# Local LLM Operation Guide

Complete guide for running Review Bot Automator with local LLM inference using Ollama to reduce third-party exposure.

> **See Also**: [Privacy Architecture](privacy-architecture.md) for privacy benefits and [Ollama Setup Guide](ollama-setup.md) for installation instructions.

## Table of Contents

* [Overview](#overview)
* [Prerequisites](#prerequisites)
* [Setup Process](#setup-process)
* [Privacy Verification](#privacy-verification)
* [Troubleshooting](#troubleshooting)
* [Maintenance and Updates](#maintenance-and-updates)

---

## Overview

### Why Local LLM Operation

Local LLM operation with Ollama provides:

* ✅ **Reduced Third-Party Exposure**: LLM vendors (OpenAI/Anthropic) never see your code
* ✅ **Simpler Compliance**: One fewer data processor in your chain (no LLM vendor BAA/DPA)
* ✅ **Cost Savings**: Zero per-request LLM fees after hardware investment
* ✅ **Control**: You manage model updates and data retention
* ✅ **No LLM Rate Limits**: Process as many reviews as your hardware allows

### Important Limitations

**This tool is NOT air-gapped and CANNOT operate offline**:

* ❌ **Requires Internet**: Must fetch PR comments from GitHub API
* ⚠️ **GitHub Has Access**: Your code is on GitHub (required for PR workflow)
* ⚠️ **CodeRabbit Has Access**: Review bot processes your code (required)
* ✅ **LLM Processing Local**: Only the LLM inference step is local

**What Ollama Actually Does**: Processes review comments locally instead of sending them to OpenAI/Anthropic.
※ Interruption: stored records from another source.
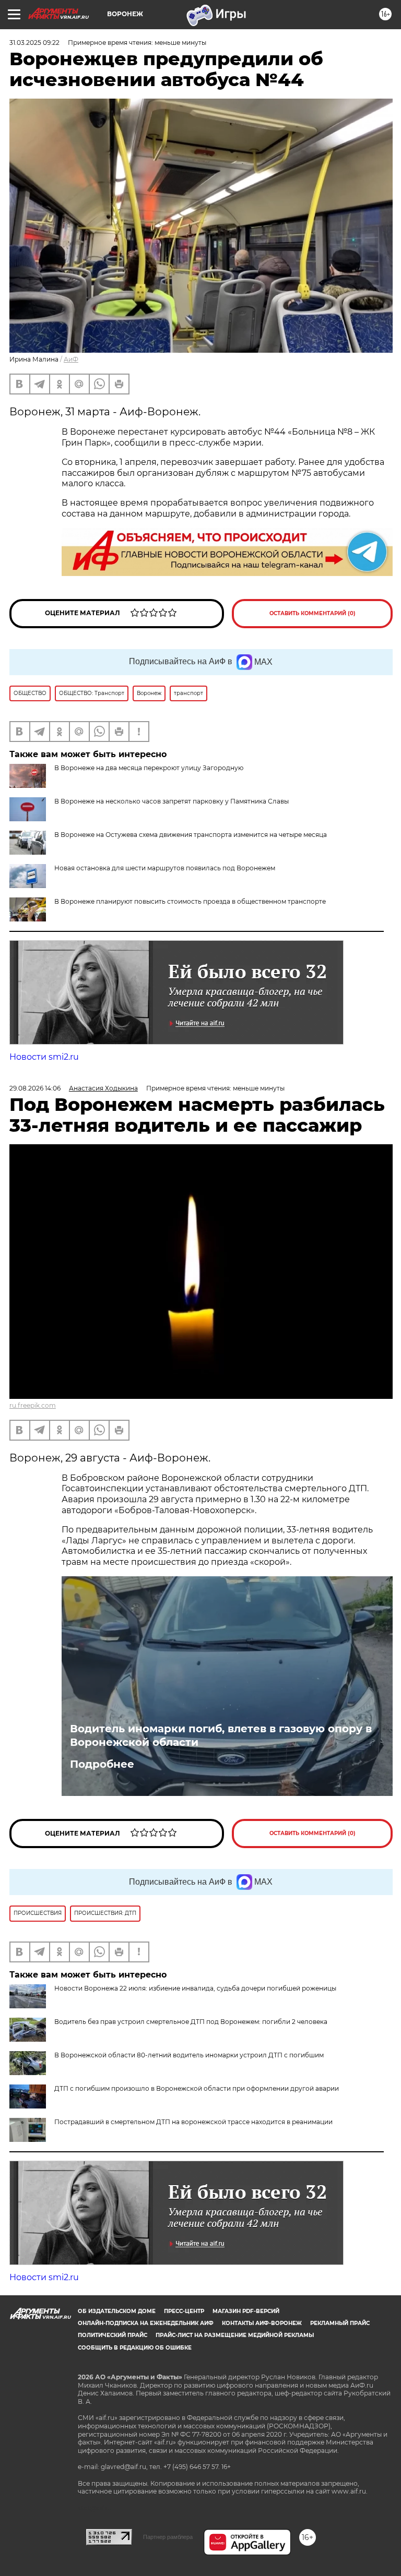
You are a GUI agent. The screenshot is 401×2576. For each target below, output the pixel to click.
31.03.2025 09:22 (34, 42)
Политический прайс (112, 2335)
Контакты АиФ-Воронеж (262, 2323)
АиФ (71, 359)
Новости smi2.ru (44, 1057)
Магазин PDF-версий (246, 2311)
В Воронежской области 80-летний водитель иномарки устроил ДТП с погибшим (189, 2055)
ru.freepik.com (32, 1405)
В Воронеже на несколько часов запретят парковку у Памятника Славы (171, 801)
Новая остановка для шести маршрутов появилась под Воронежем (164, 868)
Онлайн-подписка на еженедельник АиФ (146, 2323)
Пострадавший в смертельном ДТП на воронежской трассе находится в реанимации (193, 2122)
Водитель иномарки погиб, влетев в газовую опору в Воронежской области (221, 1735)
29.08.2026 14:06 (35, 1088)
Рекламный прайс (340, 2323)
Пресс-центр (184, 2311)
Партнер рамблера (168, 2537)
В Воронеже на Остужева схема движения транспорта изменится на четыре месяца (190, 834)
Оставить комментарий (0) (312, 613)
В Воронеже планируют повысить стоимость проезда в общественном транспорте (190, 901)
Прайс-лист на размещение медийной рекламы (235, 2335)
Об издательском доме (117, 2311)
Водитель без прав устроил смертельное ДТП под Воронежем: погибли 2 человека (190, 2022)
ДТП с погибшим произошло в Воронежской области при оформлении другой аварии (196, 2088)
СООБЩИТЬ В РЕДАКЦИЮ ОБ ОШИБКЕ (135, 2347)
This eliminates LLM vendor exposure but does not eliminate GitHub or CodeRabbit access.

### What Works Locally

After setup, these features use local LLM inference:

* ✅ LLM-powered comment parsing (via local Ollama)
* ✅ Code review suggestion application
* ✅ Conflict resolution
* ✅ All pr-resolve commands (`apply`, `analyze`)

### What Requires Internet

Internet is always required for:

* ✅ **GitHub API**: Fetching PR data and review comments
* ✅ **GitHub Push**: Pushing resolved changes back to PR
* ⚠️ **Initial Setup**: Downloading Ollama, models, and Review Bot Automator package (provides the `pr-resolve` CLI)

---

## Prerequisites

Before starting local LLM operation, you need:

### System Requirements

* **OS**: Linux, macOS, or Windows (with WSL2)
* **RAM**: Minimum 8GB (16GB+ recommended)
* **Disk**: 10-20GB free space (for models)
* **Internet**: Required for GitHub API access
* **Optional**: GPU (NVIDIA, AMD, or Apple Silicon) for faster inference

### Software Requirements

* **Ollama**: Latest version
* **Python 3.12+**: With pip and venv
* **Review Bot Automator**: Latest version from PyPI (provides the `pr-resolve` CLI)
* **LLM Model**: At least one model (qwen2.5-coder:7b recommended)
* **GitHub Token**: For API access

---

## Setup Process

Follow these steps to set up local LLM operation:

### Step 1: Install Ollama

```bash
# Linux / macOS
curl -fsSL https://ollama.ai/install.sh | sh

# Verify installation
ollama --version

# Start Ollama service
ollama serve

```

For detailed installation instructions, see [Ollama Setup Guide](ollama-setup.md).

### Step 2: Download LLM Model

```bash
# Recommended: Qwen2.5 Coder (best quality/speed balance)
ollama pull qwen2.5-coder:7b

# Alternative: CodeLlama
ollama pull codellama:7b

# Verify model downloaded
ollama list

```

**Storage Note**: Models are stored in `~/.ollama/models/` and can be 4-8GB each.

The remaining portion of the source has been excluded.